Activity. Every record is to be transcribed exactly as written.

Information supplied Start Marker

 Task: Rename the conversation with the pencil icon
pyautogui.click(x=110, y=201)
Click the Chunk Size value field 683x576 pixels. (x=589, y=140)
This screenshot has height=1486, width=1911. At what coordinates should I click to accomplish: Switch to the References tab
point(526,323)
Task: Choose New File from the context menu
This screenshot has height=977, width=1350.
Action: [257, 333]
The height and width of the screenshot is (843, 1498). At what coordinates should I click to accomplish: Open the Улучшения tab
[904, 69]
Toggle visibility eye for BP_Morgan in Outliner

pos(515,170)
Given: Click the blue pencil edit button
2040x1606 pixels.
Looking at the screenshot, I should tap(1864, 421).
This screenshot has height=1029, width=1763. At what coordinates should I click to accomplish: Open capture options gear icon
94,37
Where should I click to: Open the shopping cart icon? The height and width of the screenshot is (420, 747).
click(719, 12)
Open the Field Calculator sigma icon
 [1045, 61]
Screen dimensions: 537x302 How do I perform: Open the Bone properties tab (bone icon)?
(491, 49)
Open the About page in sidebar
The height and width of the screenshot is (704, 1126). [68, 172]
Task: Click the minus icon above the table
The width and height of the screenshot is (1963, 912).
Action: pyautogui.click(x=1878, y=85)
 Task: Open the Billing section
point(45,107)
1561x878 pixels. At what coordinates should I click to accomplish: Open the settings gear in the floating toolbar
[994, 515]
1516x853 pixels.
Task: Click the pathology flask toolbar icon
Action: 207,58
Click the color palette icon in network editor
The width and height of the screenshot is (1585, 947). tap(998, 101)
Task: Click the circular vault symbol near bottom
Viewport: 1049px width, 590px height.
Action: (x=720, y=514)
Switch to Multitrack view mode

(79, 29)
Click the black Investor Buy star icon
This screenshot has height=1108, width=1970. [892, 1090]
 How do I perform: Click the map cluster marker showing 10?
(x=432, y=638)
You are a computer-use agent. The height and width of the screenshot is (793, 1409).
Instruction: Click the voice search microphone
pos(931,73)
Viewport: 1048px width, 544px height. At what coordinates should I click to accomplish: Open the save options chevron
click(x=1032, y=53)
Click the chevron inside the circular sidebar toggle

Information supplied End Marker

Answer space.
 Task: Rename the conversation with the pencil icon
pyautogui.click(x=110, y=201)
Click the Chunk Size value field 683x576 pixels. (x=589, y=140)
This screenshot has height=1486, width=1911. At what coordinates should I click to accomplish: Switch to the References tab
point(526,323)
Task: Choose New File from the context menu
This screenshot has height=977, width=1350.
Action: [257, 333]
The height and width of the screenshot is (843, 1498). At what coordinates should I click to accomplish: Open the Улучшения tab
[904, 69]
Toggle visibility eye for BP_Morgan in Outliner

pos(515,170)
Given: Click the blue pencil edit button
2040x1606 pixels.
Looking at the screenshot, I should tap(1864, 421).
This screenshot has height=1029, width=1763. At what coordinates should I click to accomplish: Open capture options gear icon
94,37
Where should I click to: Open the shopping cart icon? The height and width of the screenshot is (420, 747).
click(719, 12)
Open the Field Calculator sigma icon
 [1045, 61]
Screen dimensions: 537x302 How do I perform: Open the Bone properties tab (bone icon)?
(491, 49)
Open the About page in sidebar
The height and width of the screenshot is (704, 1126). [68, 172]
Task: Click the minus icon above the table
The width and height of the screenshot is (1963, 912).
Action: pyautogui.click(x=1878, y=85)
 Task: Open the Billing section
point(45,107)
1561x878 pixels. At what coordinates should I click to accomplish: Open the settings gear in the floating toolbar
[994, 515]
1516x853 pixels.
Task: Click the pathology flask toolbar icon
Action: 207,58
Click the color palette icon in network editor
The width and height of the screenshot is (1585, 947). tap(998, 101)
Task: Click the circular vault symbol near bottom
Viewport: 1049px width, 590px height.
Action: (x=720, y=514)
Switch to Multitrack view mode

(79, 29)
Click the black Investor Buy star icon
This screenshot has height=1108, width=1970. [892, 1090]
 How do I perform: Click the map cluster marker showing 10?
(x=432, y=638)
You are a computer-use agent. The height and width of the screenshot is (793, 1409).
Instruction: Click the voice search microphone
pos(931,73)
Viewport: 1048px width, 544px height. At what coordinates should I click to accomplish: Open the save options chevron
click(x=1032, y=53)
Click the chevron inside the circular sidebar toggle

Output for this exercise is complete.